Bolton notes that new imagery shows that there are no latitudinal bands or zones or belts that we are used seeing. This new image of the north pole is almost as if it's not part of Jupiter, where clouds have shadows, which means that they are possibly located in higher altitudes, he explains.
If Saturn possesses hexagon shaped storms on its north pole, Jupiter's storms are apparently vastly different from these, describes Bolton. Taken by the spacecraft's onboard JunoCam imager, mission scientists confirm that Jupiter is a truly unique planet from the rest in the solar system.

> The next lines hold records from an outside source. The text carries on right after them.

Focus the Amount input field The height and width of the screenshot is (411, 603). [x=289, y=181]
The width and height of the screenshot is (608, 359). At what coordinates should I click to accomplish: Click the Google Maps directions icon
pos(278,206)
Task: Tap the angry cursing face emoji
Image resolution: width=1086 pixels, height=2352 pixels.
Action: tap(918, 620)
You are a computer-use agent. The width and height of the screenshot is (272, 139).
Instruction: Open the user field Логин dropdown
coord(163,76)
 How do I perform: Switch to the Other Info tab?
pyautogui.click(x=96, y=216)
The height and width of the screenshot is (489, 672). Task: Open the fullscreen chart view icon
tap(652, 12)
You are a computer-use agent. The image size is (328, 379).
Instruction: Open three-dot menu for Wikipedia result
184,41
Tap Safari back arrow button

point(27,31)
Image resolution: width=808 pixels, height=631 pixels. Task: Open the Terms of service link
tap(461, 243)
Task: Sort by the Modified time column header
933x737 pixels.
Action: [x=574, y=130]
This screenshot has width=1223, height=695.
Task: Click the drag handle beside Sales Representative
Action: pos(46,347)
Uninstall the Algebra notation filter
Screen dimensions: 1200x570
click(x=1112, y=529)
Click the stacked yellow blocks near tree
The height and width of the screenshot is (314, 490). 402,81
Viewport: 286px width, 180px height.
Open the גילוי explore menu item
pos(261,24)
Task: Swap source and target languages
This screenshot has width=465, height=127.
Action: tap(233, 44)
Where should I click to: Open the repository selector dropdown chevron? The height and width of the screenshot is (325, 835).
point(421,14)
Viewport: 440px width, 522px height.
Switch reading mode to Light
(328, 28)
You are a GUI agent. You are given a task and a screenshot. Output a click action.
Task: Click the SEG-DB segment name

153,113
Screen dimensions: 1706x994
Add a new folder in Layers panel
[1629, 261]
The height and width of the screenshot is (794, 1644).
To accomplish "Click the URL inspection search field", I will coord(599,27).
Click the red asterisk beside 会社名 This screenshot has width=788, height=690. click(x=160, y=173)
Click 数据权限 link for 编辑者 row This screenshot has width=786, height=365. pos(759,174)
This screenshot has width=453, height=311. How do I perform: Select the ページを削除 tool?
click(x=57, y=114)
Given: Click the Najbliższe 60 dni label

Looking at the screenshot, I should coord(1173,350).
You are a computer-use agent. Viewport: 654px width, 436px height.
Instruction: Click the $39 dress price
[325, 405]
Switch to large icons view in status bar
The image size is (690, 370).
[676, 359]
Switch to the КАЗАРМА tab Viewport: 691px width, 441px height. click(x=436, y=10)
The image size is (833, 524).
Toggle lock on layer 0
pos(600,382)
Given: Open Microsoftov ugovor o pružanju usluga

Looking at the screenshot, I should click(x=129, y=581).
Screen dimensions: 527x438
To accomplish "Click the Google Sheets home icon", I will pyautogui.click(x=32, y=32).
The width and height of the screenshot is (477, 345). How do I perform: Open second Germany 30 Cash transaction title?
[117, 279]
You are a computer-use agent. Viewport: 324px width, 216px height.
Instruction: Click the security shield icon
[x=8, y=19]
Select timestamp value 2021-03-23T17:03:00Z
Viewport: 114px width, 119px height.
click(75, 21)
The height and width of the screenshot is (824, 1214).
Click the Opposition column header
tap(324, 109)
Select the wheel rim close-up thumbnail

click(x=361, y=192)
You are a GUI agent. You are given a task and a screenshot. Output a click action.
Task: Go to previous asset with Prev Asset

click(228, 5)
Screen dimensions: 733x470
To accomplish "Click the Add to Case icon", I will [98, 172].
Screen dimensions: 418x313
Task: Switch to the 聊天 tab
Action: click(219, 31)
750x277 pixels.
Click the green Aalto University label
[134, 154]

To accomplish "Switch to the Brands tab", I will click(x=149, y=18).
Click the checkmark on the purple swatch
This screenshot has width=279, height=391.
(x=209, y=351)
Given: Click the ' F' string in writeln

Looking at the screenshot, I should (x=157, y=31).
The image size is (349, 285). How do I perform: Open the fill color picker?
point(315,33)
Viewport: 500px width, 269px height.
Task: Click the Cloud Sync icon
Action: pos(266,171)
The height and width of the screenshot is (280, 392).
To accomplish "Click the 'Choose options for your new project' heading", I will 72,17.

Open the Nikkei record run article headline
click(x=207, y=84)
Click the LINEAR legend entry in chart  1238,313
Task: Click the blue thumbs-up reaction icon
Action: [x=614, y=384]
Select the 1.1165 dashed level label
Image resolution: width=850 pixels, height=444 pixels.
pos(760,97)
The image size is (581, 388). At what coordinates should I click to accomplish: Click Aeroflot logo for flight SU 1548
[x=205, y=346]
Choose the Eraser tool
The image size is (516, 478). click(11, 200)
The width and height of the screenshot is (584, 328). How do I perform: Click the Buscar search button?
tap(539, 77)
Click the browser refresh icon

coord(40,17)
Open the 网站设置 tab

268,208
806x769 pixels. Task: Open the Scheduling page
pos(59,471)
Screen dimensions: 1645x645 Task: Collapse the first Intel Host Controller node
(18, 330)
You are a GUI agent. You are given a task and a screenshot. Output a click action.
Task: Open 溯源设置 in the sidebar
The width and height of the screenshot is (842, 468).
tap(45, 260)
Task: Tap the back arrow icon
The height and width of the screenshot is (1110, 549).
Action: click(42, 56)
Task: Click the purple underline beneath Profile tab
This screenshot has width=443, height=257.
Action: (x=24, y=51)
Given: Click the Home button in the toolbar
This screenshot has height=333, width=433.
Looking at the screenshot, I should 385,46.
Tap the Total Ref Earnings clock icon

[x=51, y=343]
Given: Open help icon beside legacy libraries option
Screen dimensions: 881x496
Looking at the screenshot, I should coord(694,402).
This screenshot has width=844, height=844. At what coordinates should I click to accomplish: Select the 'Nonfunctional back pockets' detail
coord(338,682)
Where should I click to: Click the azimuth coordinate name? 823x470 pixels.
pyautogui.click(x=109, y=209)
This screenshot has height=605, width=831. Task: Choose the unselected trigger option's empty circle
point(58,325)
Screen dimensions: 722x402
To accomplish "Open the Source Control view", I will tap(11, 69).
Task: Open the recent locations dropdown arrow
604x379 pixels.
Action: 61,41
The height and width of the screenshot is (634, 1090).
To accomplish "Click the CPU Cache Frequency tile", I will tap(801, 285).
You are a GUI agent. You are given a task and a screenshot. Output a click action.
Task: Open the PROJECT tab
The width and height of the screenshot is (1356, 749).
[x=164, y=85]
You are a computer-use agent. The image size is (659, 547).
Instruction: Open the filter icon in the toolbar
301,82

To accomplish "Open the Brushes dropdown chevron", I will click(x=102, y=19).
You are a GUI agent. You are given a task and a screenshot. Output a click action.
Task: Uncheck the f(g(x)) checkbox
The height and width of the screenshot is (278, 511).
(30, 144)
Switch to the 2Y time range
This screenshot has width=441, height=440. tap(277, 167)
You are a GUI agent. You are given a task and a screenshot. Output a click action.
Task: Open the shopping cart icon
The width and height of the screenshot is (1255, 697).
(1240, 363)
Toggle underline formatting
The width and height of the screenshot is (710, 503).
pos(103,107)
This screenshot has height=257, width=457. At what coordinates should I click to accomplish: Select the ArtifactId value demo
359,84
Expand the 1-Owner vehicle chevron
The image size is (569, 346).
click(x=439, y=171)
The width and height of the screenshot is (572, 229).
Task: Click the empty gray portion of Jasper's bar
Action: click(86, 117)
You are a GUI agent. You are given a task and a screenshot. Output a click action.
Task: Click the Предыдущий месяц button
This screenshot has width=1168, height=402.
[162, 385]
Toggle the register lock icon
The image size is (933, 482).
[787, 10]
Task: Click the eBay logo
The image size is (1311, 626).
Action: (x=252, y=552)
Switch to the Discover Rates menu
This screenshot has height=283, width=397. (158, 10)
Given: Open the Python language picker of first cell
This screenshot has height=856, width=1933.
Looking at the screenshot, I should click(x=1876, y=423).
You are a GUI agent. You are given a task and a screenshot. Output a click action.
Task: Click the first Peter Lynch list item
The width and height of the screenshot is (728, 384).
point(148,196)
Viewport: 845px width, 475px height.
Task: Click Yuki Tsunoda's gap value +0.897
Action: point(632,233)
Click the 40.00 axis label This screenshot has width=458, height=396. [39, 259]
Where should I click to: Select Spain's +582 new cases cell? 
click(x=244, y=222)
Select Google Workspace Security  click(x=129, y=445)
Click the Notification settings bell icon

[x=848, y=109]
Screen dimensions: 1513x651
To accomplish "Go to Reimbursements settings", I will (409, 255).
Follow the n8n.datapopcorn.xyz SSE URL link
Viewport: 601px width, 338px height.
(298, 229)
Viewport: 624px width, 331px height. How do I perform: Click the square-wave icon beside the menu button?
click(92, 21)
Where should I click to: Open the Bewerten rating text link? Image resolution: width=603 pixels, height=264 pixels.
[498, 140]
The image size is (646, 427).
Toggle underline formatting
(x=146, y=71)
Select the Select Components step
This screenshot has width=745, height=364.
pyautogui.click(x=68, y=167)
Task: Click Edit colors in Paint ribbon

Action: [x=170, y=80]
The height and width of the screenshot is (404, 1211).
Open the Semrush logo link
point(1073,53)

JunoCam, along with a suite of scientific instruments are now activated to collect crucial data about Jupiter's weather systems. One instrument known as the Jovian Infrared Auroral Mapper that maps the north pole with infrared light, revealed hot spots that were never seen by scientists before, including auroras.
According to Juno's JIRAM project Alberto Adriani of the Istituto di Astrofisica e Planetologia Spaziali in Rome, for the first time ever, these infrared views revealed Jupiter's southern auroras, as no other ground or space instruments can detect these auroras.
New JIRAM data shows how they are very bright, possessing a solid structure, which can provide more clues about the morphology and dynamics of the gas giant's natural phenomena.
Apart from north pole storms and south pole auroras, Juno was also able to record sound transmissions from these auroras, detected by Juno's Radio/Plasma Wave Experiment (Waves) experiment, as mission scientists analyzed them at this closest distance ever.